What was most spectacular, however, was to hear various perspectives rigorously challenged by other student panelists, in a public forum. That sort of direct scrutiny of belief happens far too infrequently, especially of fringe views. I may be too optimistic but I believe audiences left these and other similar events we put on asking important questions about why they believe what they believe. And I think we owe the same opportunity to conspiracy theorists and denialists by challenging them directly, and talking to them, not just only ever about them.
It is I think a tad too fatalistic or defeatist to hear arguments that people of strongly different views, even on very important issues like climate change or the grand suspicions that fuel conspiracy theories, have insurmountable differences that cannot be bridged by direct debate and engagement. Such fatalism, such rejection of any attempt to directly challenge conspiracy theorists of all stripes in public debate, seems to foreclose any meaningful opportunity for mutual understanding, and seems too acquiescent to the view that those who have fringe and unsupportable views will never be able to change their minds. Instead, I say Let The Best Ideas Win.
ABC News Nightline did a piece on Alex Jones last month, calling him America’s “premiere purveyor of paranoia porn.” I think it was a fair piece on him.
They discuss his claims that FEMA is planning concentration camps for US citizens, 911 being an “inside job,” the governments work to “dumb down” the population by putting fluoride in the water, and other arguments he makes about the “scientific dictatorship controlling the planet.”
The ABC News correspondent, Dan Harris, effectively challenged Jones but in a fair-minded way, and detailed how even if some of his facts are right, his conclusions are wrong. This piece was not completely unlike another feature on Jones ABC news did in 2010, except that it offered more of a glimpse into Alex Jones’s personality and private life, including mention of his family and smart young son, who has appeared on The Alex Jones Show in the past.

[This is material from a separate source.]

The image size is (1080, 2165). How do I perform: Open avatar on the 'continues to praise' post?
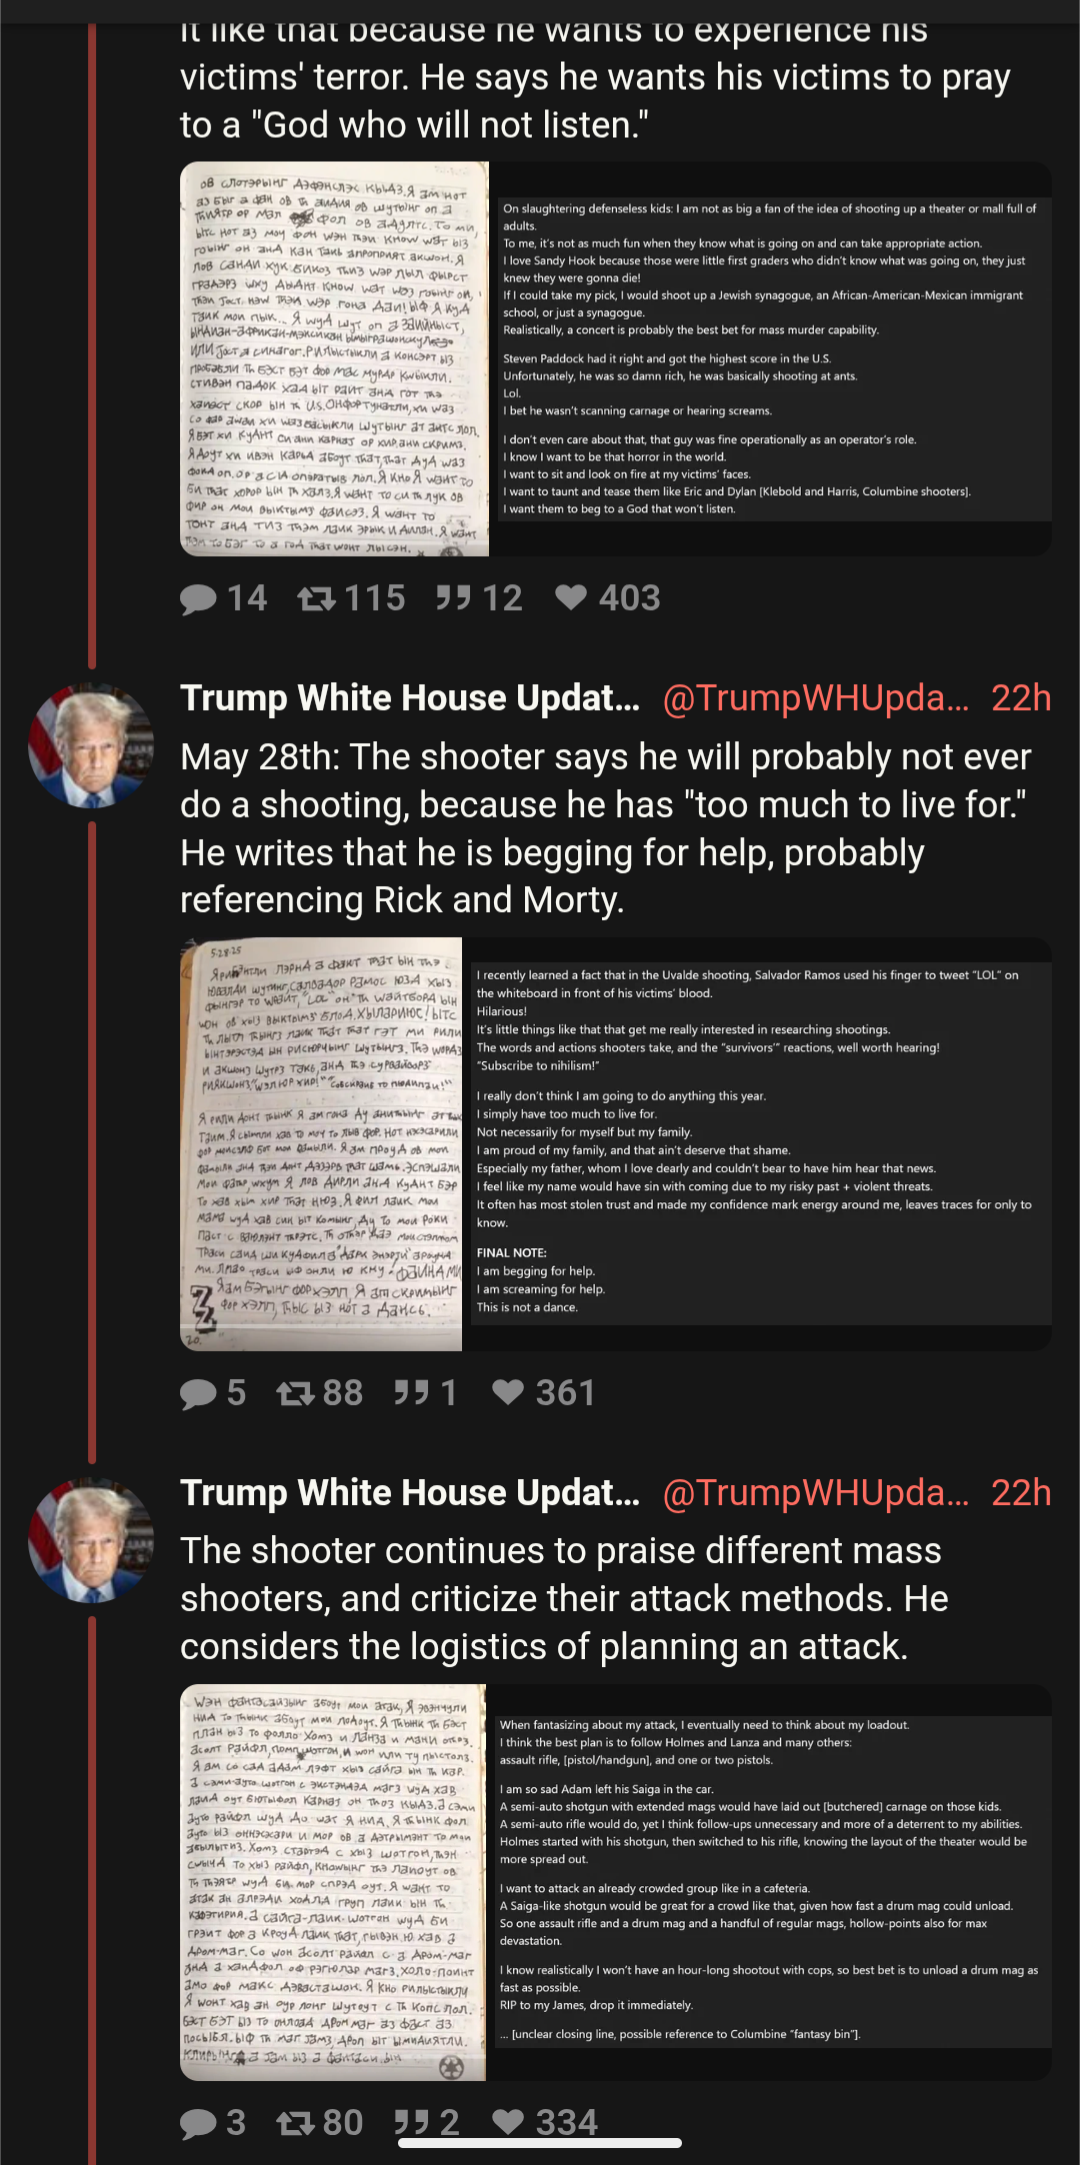click(x=91, y=1540)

Jon Ronson, a skeptic who has spoken at TAM London, did a documentary back in 2001 on David Icke entitled “David Icke, The Lizards and The Jews.” It is a must-watch for anyone interested in the topic of conspiracy theories.
Alex Jones is quoted in the documentary, and says about Icke:
He’s either a smart opportunist conman, or he’s completely insane, or he’s working for them directly. But I tend to think he’s just a conman who understands how things work and is just a real opportunist.
Interestingly, many people say the same about Alex Jones. I tend to think Jones is completely sincere, if not completely sane, and an opportunist only to the extent that he takes every opportunity to advance his agenda, which is to warn the masses about a conspiracy of the evil global elite to kill them.